Mary Comerio, an architecture department faculty member at The University of California Berkeley lectures at Iowa State’s college of design on October 24th. Comerio taught students the importance of designing buildings and urban areas with the possibility of natural disasters in mind.

Leila Doric

Mary Comerio discussed the concept of urban resilience and lessons from disaster recovery Wednesday at the College of Design’s Kocimski Auditorium.

Depending on the event, and local and national context, strategy for recovering the architecture after disasters will be different, Comerio said.

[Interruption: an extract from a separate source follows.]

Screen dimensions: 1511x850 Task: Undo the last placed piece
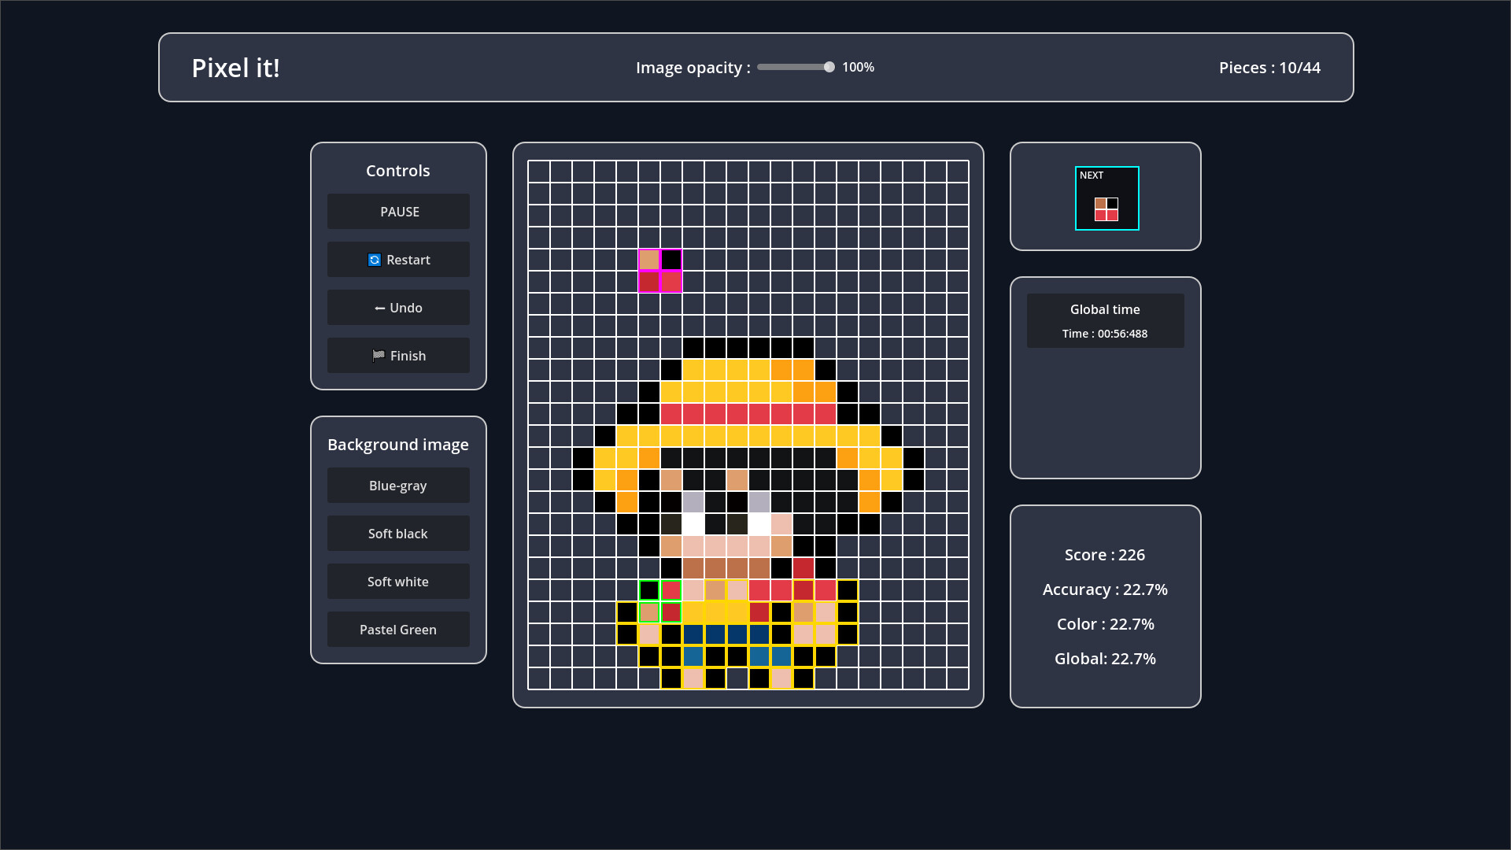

Comerio said there are certain things that make recovery difficult, such as uncertainty and time compensation. Comerio also said planning dilemmas make recovery difficult, such as whether communities decide to reform or conform to the existing government in the area, or create new organizations.

“People have to get used to the idea that you don’t just get your house back and everything goes back to normal,” Comerio said. “it’s not going to be the same.”

Comerio gave examples of different cities around the world that have been affected by natural disasters and how the government aided in the recovery.

In New Zealand, China and Chile, disaster recovery occurred at a quick pace because the government engaged itself with the local communities to assess the damage. The government then came up with solutions such as implementing higher taxes on the more wealthy companies, Comerio said.

Comerio also talked about funding dilemmas that people have to deal with such as government money, insurance and the private market.

“When you have very high devastation to an urban core, you really have to think about the economic and social recovery,” Comerio said.

Comerio concluded with improvements for the future, such as reducing the loss of function by reducing damage, identifying which building codes that need to be changed, and how communities can prepare for natural disasters.

“The way things recover are not in sync,” Comerio said. “You really have to think about how you optimize those things…resilience is a pathway to developing an economic and socially sustainable future.” 

Comerio is internationally recognized as an expert on disaster resilience, recovery and the author of, “Disaster Hits Home: New Police for Urban Housing Recovery”. She has researched seismic rehabilitation, post-disaster recovery and reconstruction, loss modeling and resilience-based design.

At the Pacific Earthquake Engineering Research Center, Comerio led the FEMA-sponsored Disaster Resistant University Program and researched building systems with Helmut Krawinkler.

Comerio was awarded the United Nations Green Star Award in 2011 for her post-disaster reconstruction work in China and Haiti, according to the lectures website.